§ WORK ITEM
Keep only the lines that hold the string "computer", filtering out the rest of the entries below.

§ EXCERPTED DATA
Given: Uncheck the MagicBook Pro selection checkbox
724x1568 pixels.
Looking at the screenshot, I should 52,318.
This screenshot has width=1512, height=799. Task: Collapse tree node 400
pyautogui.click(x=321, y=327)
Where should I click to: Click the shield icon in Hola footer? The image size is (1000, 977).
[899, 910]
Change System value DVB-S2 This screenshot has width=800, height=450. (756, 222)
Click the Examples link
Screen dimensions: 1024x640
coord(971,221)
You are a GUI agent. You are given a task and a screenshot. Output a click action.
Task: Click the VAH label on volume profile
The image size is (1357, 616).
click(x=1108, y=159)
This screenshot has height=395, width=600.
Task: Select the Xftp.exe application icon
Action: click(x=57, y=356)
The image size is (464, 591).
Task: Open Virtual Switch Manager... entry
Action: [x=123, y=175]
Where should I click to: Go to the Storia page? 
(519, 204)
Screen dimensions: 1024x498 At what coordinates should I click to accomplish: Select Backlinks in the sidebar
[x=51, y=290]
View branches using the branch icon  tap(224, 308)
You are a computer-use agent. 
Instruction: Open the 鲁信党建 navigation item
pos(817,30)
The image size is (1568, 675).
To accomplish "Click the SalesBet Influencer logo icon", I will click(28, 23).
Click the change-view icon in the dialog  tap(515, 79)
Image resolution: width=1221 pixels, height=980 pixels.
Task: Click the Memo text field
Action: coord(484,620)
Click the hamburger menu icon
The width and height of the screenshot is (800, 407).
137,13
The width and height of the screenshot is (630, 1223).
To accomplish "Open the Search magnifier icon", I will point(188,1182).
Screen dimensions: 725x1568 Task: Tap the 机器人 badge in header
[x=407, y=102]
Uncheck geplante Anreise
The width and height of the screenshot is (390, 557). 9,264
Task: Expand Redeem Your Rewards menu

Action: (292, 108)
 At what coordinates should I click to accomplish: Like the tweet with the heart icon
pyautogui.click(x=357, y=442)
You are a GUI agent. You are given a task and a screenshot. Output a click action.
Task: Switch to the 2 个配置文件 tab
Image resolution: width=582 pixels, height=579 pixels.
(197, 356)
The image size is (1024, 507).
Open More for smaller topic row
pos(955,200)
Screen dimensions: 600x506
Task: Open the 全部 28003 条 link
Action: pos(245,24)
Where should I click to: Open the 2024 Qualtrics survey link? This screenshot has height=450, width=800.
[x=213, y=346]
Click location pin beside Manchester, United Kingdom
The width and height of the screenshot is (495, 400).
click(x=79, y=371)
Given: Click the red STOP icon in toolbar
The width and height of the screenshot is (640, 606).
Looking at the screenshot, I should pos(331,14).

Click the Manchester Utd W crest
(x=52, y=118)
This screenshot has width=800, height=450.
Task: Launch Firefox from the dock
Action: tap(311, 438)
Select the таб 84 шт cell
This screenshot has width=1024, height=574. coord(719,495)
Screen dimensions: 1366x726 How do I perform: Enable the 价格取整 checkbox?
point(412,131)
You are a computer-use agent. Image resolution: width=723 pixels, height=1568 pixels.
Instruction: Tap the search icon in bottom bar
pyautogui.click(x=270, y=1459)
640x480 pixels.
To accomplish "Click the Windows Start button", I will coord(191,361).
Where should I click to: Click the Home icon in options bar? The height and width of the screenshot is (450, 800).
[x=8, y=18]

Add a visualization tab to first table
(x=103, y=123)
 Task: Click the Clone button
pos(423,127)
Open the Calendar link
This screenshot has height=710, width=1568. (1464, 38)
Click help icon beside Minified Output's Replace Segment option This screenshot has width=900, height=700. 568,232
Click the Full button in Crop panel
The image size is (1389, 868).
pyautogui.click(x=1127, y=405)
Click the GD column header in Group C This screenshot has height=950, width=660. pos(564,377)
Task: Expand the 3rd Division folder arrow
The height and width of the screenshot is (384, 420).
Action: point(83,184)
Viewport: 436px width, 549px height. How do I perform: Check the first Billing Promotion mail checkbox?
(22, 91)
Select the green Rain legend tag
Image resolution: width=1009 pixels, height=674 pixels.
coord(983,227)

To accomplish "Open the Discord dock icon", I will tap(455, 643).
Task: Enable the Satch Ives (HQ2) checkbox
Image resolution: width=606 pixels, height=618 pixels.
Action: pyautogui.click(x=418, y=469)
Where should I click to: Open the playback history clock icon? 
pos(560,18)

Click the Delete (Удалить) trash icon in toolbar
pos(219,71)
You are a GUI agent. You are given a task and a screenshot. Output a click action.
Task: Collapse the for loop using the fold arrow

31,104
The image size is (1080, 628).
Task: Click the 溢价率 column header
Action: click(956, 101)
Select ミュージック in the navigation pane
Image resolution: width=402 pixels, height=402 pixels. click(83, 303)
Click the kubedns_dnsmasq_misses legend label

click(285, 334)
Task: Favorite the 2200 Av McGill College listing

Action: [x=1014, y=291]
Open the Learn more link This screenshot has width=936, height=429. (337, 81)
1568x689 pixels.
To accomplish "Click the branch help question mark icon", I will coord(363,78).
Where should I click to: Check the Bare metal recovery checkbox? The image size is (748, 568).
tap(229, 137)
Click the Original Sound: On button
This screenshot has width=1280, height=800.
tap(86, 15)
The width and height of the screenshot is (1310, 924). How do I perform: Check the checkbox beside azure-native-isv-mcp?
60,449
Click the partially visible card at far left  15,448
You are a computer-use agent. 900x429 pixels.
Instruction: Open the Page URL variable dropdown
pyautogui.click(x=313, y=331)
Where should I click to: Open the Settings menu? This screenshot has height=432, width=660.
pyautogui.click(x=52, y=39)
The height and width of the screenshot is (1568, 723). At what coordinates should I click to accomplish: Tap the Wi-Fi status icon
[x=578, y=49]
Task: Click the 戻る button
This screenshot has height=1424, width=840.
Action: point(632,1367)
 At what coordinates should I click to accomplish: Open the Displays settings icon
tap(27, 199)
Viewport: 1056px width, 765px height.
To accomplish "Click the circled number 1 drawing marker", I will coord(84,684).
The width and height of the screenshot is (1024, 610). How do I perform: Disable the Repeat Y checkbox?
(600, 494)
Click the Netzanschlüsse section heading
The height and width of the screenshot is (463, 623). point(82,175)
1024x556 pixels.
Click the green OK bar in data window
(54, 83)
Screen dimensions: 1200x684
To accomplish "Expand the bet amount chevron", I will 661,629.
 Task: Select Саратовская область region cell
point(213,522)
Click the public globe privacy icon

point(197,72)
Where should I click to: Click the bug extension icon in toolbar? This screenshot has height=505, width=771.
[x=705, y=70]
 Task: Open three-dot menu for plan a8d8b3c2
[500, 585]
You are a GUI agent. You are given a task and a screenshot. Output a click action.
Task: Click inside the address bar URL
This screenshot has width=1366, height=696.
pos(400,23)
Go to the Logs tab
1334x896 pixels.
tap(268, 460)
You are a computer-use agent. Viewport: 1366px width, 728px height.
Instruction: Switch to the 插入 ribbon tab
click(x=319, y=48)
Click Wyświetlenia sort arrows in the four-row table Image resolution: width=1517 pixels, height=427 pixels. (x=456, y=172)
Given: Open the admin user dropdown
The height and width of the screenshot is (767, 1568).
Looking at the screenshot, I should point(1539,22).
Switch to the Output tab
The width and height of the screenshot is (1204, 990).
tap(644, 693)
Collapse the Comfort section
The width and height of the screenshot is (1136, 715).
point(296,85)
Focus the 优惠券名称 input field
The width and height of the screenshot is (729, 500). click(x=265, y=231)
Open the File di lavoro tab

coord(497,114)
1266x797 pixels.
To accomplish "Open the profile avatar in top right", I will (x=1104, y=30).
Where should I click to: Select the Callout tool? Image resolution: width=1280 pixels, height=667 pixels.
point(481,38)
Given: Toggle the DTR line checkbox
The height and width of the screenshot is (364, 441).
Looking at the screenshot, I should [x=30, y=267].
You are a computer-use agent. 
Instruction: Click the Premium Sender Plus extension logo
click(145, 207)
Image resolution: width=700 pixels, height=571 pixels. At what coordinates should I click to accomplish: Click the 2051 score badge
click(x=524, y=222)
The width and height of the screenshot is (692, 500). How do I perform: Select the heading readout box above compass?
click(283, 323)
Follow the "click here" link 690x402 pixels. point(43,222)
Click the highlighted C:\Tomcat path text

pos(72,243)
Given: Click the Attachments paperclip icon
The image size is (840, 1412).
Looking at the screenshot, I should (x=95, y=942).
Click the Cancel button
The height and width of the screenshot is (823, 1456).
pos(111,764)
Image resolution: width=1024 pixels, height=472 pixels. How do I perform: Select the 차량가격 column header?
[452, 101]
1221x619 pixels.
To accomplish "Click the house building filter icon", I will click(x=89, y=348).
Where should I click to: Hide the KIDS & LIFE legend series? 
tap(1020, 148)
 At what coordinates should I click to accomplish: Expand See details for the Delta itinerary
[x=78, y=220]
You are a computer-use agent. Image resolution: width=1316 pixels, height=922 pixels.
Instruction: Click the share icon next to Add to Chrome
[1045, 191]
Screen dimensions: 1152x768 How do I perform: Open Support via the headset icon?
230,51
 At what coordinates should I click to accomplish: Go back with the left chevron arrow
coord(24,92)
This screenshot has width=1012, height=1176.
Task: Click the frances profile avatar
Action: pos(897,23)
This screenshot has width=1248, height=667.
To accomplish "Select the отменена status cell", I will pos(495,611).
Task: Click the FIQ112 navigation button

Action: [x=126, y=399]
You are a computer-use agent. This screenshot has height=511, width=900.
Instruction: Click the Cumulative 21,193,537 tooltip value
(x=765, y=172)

§ YOUR SOLUTION
You are a computer-use agent. 
You are a computer-use agent. Image resolution: width=723 pixels, height=1568 pixels.
You are a computer-use agent. 900x429 pixels.
You are a computer-use agent. Viewport: 1366px width, 728px height.
You are a computer-use agent. 
You are a computer-use agent. Image resolution: width=1316 pixels, height=922 pixels.
You are a computer-use agent. This screenshot has height=511, width=900.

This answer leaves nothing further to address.